For the entries below, report every line that includes the word "value".

[Start of section]

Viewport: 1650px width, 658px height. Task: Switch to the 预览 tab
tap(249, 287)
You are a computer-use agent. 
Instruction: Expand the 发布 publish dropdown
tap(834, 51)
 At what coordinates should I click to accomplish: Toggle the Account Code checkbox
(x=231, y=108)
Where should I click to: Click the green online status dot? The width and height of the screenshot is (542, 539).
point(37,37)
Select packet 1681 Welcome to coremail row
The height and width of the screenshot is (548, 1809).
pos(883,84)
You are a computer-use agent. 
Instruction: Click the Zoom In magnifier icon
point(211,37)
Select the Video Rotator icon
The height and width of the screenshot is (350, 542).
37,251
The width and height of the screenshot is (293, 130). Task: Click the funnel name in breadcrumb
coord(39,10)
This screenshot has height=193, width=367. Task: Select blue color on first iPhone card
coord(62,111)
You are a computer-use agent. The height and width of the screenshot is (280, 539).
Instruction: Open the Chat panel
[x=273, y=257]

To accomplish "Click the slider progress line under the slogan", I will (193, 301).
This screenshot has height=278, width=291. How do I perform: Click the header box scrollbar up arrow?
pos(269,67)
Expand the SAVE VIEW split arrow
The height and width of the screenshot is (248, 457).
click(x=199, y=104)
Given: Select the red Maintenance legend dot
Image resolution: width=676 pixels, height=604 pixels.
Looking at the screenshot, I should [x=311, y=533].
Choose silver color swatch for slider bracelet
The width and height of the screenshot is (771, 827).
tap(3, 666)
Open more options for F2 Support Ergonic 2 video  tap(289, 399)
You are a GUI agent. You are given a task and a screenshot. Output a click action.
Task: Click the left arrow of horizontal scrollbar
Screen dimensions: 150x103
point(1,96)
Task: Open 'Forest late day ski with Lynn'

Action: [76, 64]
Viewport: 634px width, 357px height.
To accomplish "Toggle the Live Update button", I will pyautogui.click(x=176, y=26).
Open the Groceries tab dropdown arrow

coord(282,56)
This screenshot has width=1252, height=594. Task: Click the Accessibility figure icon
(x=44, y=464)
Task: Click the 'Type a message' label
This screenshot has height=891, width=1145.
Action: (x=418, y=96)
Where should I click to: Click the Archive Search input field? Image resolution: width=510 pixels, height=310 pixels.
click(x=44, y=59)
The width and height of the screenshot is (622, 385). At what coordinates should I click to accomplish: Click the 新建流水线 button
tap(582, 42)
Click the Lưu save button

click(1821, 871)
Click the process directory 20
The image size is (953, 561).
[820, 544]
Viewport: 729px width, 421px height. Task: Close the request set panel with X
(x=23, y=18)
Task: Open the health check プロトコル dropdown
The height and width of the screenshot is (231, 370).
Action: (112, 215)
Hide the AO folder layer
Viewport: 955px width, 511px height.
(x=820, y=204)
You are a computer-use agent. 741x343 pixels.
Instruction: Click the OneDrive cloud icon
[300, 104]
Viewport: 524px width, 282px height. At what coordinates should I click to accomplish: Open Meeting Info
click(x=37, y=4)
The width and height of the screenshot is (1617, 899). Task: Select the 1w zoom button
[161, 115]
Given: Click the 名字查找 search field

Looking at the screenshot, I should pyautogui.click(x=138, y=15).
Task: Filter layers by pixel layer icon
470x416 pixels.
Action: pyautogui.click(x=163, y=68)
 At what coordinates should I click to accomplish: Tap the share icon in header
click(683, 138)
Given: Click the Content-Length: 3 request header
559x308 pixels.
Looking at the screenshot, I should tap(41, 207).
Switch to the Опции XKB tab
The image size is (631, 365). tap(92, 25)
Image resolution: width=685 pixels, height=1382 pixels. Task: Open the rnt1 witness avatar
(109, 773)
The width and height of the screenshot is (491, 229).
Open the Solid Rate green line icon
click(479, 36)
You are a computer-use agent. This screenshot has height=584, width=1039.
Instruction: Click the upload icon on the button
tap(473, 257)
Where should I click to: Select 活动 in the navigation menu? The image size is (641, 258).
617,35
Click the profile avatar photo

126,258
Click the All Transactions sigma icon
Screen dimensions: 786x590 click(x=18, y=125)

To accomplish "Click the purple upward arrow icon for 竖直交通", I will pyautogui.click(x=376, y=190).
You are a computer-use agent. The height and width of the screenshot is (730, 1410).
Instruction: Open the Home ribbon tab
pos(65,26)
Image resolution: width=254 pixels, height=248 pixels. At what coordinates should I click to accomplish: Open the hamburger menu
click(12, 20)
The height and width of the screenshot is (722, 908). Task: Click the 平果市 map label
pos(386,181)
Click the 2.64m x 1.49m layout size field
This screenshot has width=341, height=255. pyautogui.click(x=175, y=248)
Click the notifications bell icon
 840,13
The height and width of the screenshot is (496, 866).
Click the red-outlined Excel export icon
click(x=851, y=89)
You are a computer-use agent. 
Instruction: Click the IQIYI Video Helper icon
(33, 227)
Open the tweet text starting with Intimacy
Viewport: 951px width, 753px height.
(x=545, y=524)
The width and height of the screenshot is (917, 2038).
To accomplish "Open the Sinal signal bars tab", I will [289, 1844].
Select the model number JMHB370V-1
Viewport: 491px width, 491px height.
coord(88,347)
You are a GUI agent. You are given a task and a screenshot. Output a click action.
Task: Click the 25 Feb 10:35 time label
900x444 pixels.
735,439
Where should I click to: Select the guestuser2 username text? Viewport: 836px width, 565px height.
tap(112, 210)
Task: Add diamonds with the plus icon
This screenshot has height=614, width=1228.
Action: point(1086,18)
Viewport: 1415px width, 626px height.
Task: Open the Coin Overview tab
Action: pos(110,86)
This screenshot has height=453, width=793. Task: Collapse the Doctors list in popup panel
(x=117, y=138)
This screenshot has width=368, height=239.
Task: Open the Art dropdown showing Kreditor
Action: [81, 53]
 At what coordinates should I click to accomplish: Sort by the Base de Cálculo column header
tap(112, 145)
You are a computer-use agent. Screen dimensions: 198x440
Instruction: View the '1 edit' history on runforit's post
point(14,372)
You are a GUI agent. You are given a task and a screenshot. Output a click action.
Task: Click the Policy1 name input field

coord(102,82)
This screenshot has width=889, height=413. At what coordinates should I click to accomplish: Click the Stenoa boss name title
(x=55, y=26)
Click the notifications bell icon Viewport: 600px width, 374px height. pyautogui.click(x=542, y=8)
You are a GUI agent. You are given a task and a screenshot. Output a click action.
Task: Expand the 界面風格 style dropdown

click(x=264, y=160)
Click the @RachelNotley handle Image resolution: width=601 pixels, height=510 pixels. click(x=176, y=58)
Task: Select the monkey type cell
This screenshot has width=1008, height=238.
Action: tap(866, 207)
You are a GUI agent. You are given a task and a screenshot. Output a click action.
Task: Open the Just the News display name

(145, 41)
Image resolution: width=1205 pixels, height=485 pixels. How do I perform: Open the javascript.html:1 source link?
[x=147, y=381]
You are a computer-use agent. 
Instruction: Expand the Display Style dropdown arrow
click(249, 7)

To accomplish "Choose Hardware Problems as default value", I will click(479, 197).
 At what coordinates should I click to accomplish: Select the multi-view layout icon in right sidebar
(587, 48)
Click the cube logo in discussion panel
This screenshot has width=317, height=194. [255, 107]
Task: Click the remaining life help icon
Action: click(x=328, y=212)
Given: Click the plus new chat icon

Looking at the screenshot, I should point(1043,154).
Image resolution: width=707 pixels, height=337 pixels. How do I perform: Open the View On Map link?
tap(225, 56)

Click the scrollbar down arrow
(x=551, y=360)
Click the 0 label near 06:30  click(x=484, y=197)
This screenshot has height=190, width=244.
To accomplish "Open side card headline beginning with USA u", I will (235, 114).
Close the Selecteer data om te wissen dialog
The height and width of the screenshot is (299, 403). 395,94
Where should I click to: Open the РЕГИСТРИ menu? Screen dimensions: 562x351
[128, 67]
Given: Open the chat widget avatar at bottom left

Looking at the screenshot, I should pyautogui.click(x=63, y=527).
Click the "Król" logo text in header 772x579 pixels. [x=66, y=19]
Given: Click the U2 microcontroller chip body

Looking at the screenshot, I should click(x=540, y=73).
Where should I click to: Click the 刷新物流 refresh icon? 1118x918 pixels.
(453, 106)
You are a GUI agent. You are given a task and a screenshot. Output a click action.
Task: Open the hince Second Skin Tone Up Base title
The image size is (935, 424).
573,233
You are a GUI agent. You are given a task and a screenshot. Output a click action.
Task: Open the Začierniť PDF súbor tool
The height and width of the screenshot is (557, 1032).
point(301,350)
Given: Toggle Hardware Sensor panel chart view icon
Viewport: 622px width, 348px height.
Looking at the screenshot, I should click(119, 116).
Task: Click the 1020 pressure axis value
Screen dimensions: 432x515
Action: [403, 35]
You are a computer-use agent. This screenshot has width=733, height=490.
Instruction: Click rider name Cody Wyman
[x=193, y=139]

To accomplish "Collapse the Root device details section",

[End of section]

COMPLETED TASK ->
To accomplish "Choose Hardware Problems as default value", I will click(479, 197).
Task: Click the 1020 pressure axis value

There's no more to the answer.